NB The diagnostic algorithms recommended in the pages are designed for patients in the South African context. Approaches will differ for patients in other settings.

Rather than relying on a single standard set of diagnostic tests for porphyria, clinicians should tailor the tests they request to the clinical problem for which an answer is required. The following guidelines are based on the typical clinical problems with which the doctor and dealing with porphyria (or possible porphyria) is faced. These guidelines are designed for the diagnosis of South African patients, who have a high incidence of one type of porphyria (variegate porphyria), resulting from a single founder mutation. Our diagnostic algorithms are based on the high probability of this type of porphyria in this population, and also on the diagnostic techniques employed in our laboratory. A modified approach will be necessary for patients in other settings.

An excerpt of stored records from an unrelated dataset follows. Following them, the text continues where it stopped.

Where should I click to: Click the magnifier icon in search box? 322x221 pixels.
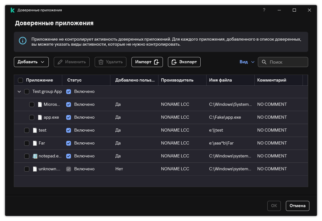pos(264,62)
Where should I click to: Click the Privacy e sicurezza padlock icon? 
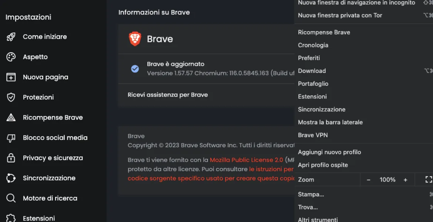pyautogui.click(x=11, y=158)
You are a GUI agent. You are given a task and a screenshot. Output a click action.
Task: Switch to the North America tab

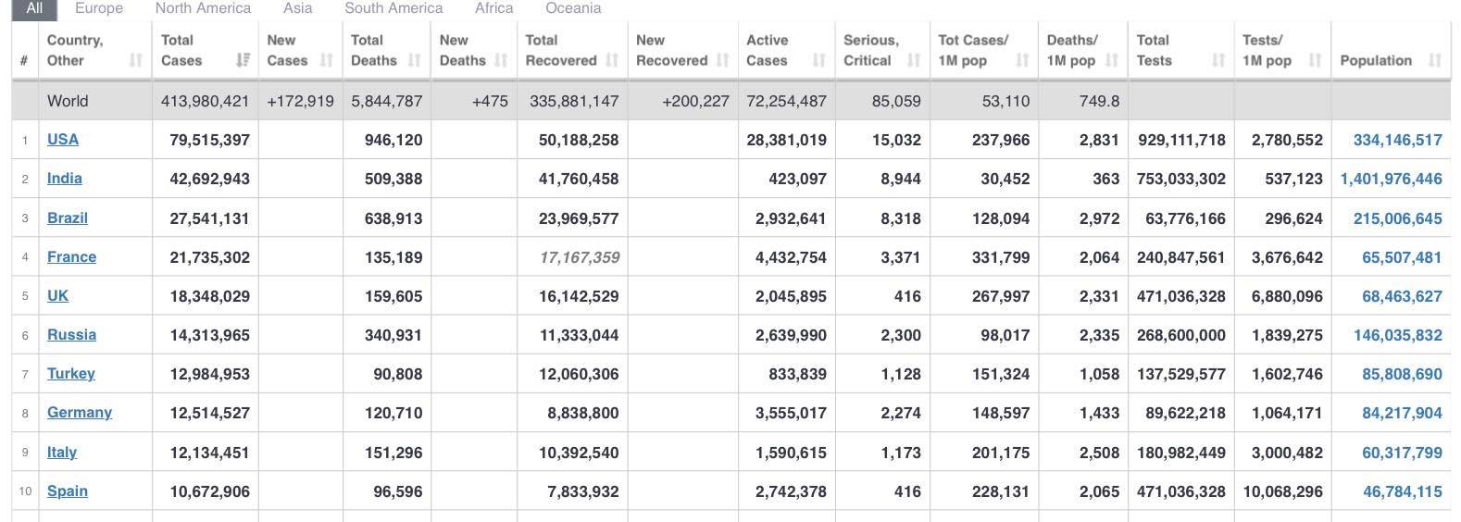203,8
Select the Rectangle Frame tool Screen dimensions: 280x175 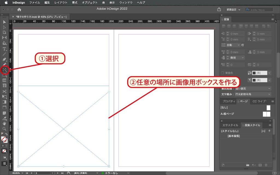4,69
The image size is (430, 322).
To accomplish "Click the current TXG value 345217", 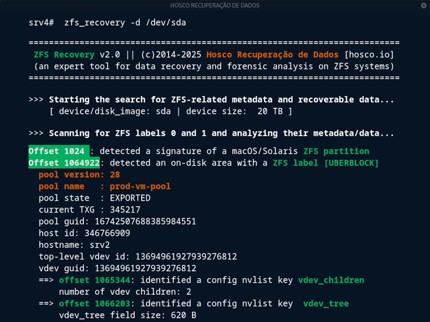I will click(125, 210).
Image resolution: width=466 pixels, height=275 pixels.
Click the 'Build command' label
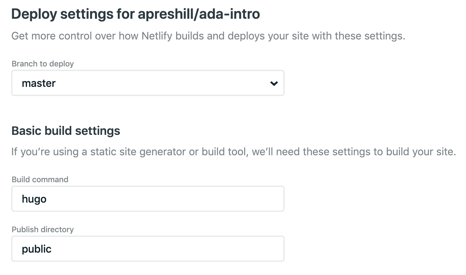[40, 179]
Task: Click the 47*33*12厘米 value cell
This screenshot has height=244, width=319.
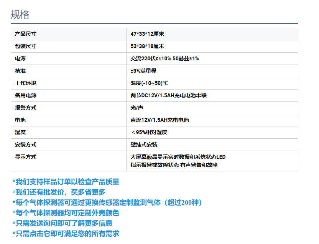Action: [147, 34]
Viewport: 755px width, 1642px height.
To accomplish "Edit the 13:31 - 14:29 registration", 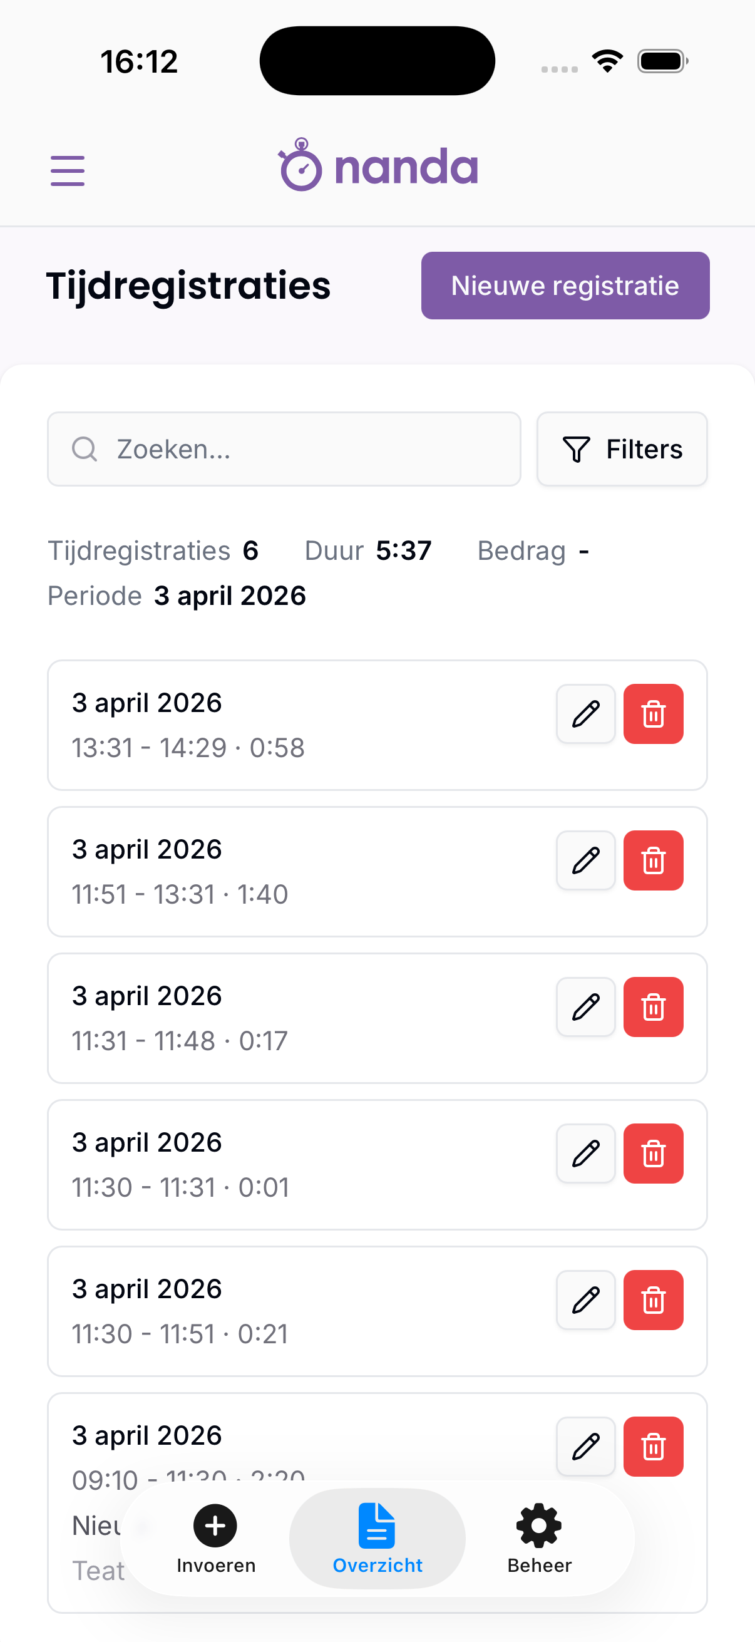I will (x=586, y=714).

The Patient Suspected of Having an Acute Attack

In South Africa, the most frequent causes of the acute attack of both variegate porphyria (VP) and acute intermittent porphyria (AIP). It is important to test for both. It is essential to submit both urine and blood and not blood alone, since it is only by testing urine for the presence of ALA and PBG that one can confirm the presence of an acute attack, or even make a diagnosis of AIP.

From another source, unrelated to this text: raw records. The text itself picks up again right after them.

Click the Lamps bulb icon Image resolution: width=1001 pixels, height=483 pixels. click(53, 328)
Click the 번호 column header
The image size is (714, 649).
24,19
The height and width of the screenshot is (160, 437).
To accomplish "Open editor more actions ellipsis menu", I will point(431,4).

Step 1: Confirm the presence of an acute attack

A urine sample should be screened for the presence of PBG. Urine must therefore be sent to laboratory with an assist expertise as soon as possible. a screening test for PBG is a simple test which can easily be performed as a side-ward investigation if one has access to the reagent (Ehrlich's aldehyde). The technique is set out in the following page: Simple Screening Test for the Acute Attack.

Step 2: Define the type of porphyria and measure its severity

ALA, PBG and porphyrin concentrations should be measured in urine by chromatographic analysis. If you do not know which type of porphyria the patient has, submit a blood sample (EDTA blood, two mauve-topped haematology tubes) for plasma scanning.

Patients With Skin Disease

Submit blood and urine to a laboratory with expertise in the diagnosis of porphyria. Request a plasma porphyrin scan and urine porphyrin quantitation. A plasma fluorescence peak 625 nm is highly suggestive of variegate porphyria; a plasma fluorescence peak at 619 nm with characteristic accumulation of early water-soluble porphyrins in the urine is suggestive of porphyria cutanea tarda.

Patients With a History of Unexplained Abdominal Pain

Submit blood and urine to a laboratory with expertise in the diagnosis of porphyria. A plasma fluorescence peak at 625 nm is highly suggestive of variegate porphyria, but the urine porphyrins(and preferably the ALA and PBG) must be shown to be elevated if abdominal symptoms are to be ascribed to the porphyria. In the case of AIP, urine ALA and PBG are elevated and are accompanied by increased concentrations of porphyrins in the urine and possibly a plasma fluorescence peak at 619 nm.

Assessing Disease Activity in Patients Already Proven to Have Porphyria

Acute symptoms (typically abdominal pain) must NOT be ascribed to porphyria unless:

  • An acute porphyria (VP, AIP or hereditary coproporphyria) has been unequivocally diagnosed in the patient (N.B. for practical purposes, one cannot be a "latent" case and be symptomatic at the same time!)
  • The porphyria has been shown to be active by demonstrating significantly elevated urine porphyrin concentrations and, at the time of abdominal pain, elevated ALA and PBG concentrations.

Congenital Erythropoietic Porphyria and Erythropoietic Protoporphyria

Submit a blood sample (EDTA) and urine sample to the laboratory for erythrocyte porphyrin screening and chromatographic quantitation. In patients with an active erythropoietic porphyria, the erythrocytes will show fluorescence on simple screening tests under ultraviolet light and the type of porphyria is easy be diagnosed by erythrocyte, plasma and urine porphyrin analysis. In addition, plasma scanning shows a typical fluorescence peak at 630 nm in EPP.